Sunday, September 2, 2007

My Recent Trip to Thailand

Well as a number of Year 4 Bio students will know, I'd been missing in action at Thailand to do some loris work and attend a workshop.

We(as in a Thai MSc, Dr. Anna Nekaris and I) went to Khao Ang Runai Wildlife Sanctuary. Its got a field station with some electricity, but guano falls from the ceiling everyday. On our 1st night walk, we recorded 6 lorises. Super cool. My first wild loris sightings. Dr Nekaris kept gushing about the high incidence rate and flat ground and how lucky Manoon (the Thai MSc student) was. And I was thinking how BTNR is the exact opposite. It must seem like a quite shithole if Manoon ever visits.

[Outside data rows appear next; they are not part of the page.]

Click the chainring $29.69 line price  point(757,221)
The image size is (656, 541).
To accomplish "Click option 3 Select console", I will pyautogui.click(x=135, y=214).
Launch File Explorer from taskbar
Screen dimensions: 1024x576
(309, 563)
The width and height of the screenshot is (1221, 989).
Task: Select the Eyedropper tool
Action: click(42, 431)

Khao Ang Runai is a really good place to do wildlife research mainly because of the good terrain and "low leech detection rates", as Dr. Nekaris put it. I still got 2 leech bites though. Besides this research, the other project going on there is one with pileated gibbons (Hylobates pileatus). The sanctuary is known for wild elephants and leopards as well.

Well I would love to post pictures.. BUT I haven't scanned my films and a lot of them are in Dr. Nekaris and Manoon's digital and video cameras. It'll be abt 2 months before I post them I guess. And the dumb airport customs at Survanabhumi Airport insisted I put my camera through an x-ray scanner. I hope it doesnt kill the film inside.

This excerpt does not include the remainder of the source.